**STATED PROBLEM 1:** Translate this sentence from the sliding scale calculator description into Spanish: "This calculator won’t tell you exactly what to pay."

**SELECTED EXCERPT:**
━━━━━━━━━━━━━━━━

About this calculator
Sliding scale pricing and equity-adjusted cost splits work because people with more financial access pay more, creating resources so people with less access can pay less, thus spreading the impact of a cost more equitably.
How to use this tool
We all know — “more” and “less” are relative — everyone’s reality and sense of what counts as “enough” is shaped by their own scarcity, experiences, and starting point.
This tool asks you 30 questions in four sections, each of which scores you up or down a resource access scale. Answer honestly about your financial and socioeconomic reality: family assets and debts, earned income, education, and the ways privilege or roadblocks show up in your life.
What you get
This calculator won’t tell you exactly what to pay. At the end, you’ll get a score and a place on an access continuum — from Constricted to Abundant — that you can use to decide where you land on any sliding scale or group resource-sharing situation you encounter.

━━━━━━━━━━━━━━━━

**STATED PROBLEM 2:** In the listing below, repeat the stretch from the line containing "This screenshot has width=216, height=192." through the end of the listing.

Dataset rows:
━━━━━━━━━━━━━━━━

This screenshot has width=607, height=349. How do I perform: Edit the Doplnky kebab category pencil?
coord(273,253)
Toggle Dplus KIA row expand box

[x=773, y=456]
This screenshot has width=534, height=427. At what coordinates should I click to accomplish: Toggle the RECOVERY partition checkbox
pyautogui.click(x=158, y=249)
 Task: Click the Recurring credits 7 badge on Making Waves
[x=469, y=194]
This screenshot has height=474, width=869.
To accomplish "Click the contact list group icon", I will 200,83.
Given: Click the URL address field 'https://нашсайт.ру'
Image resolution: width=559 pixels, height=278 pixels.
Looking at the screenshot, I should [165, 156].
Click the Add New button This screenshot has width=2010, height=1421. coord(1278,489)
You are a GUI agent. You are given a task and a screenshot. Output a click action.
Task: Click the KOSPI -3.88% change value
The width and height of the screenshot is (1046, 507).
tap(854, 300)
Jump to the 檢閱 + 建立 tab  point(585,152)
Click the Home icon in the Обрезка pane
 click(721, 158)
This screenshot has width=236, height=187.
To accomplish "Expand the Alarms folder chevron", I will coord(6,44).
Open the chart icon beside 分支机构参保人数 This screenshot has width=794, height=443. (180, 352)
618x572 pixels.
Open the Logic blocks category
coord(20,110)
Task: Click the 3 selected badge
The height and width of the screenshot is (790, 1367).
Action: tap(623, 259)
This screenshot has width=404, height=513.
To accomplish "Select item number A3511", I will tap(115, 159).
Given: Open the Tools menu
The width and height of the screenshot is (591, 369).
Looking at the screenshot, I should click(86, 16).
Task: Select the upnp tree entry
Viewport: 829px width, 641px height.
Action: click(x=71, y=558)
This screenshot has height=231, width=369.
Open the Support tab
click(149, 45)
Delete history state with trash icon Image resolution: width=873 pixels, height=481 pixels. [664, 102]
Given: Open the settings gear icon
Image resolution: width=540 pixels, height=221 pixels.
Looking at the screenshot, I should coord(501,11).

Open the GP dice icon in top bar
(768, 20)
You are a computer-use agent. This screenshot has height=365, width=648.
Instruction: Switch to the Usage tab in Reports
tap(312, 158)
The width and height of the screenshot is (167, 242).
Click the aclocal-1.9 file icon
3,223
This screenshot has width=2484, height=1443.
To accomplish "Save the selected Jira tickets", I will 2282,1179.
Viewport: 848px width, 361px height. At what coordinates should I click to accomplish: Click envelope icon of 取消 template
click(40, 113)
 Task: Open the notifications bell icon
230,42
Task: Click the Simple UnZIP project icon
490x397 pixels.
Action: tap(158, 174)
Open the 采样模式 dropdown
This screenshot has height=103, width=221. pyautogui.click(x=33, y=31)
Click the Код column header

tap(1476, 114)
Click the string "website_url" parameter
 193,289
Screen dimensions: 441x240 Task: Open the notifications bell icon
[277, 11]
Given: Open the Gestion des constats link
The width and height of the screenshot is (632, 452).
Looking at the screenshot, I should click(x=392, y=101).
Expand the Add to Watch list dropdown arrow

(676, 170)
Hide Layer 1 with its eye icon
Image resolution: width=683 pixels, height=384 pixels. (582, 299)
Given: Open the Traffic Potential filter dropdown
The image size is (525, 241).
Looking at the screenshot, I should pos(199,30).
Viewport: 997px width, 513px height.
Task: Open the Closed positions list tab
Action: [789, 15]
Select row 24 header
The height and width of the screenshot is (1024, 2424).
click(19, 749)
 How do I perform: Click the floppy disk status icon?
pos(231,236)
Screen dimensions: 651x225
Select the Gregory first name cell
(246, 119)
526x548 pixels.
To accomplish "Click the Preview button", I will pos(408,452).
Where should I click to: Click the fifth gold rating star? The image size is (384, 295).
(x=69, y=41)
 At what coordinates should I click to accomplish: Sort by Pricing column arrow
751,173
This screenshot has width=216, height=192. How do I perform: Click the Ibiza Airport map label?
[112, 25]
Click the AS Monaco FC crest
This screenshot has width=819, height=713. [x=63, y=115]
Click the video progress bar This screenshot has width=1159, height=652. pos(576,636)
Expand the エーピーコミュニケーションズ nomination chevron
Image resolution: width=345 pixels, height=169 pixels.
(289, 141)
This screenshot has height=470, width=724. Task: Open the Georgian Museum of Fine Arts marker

━━━━━━━━━━━━━━━━

**PROBLEM SOLUTION 1:** Esta calculadora no te dirá exactamente cuánto pagar.

**PROBLEM SOLUTION 2:**
This screenshot has width=216, height=192. How do I perform: Click the Ibiza Airport map label?
[112, 25]
Click the AS Monaco FC crest
This screenshot has width=819, height=713. [x=63, y=115]
Click the video progress bar This screenshot has width=1159, height=652. pos(576,636)
Expand the エーピーコミュニケーションズ nomination chevron
Image resolution: width=345 pixels, height=169 pixels.
(289, 141)
This screenshot has height=470, width=724. Task: Open the Georgian Museum of Fine Arts marker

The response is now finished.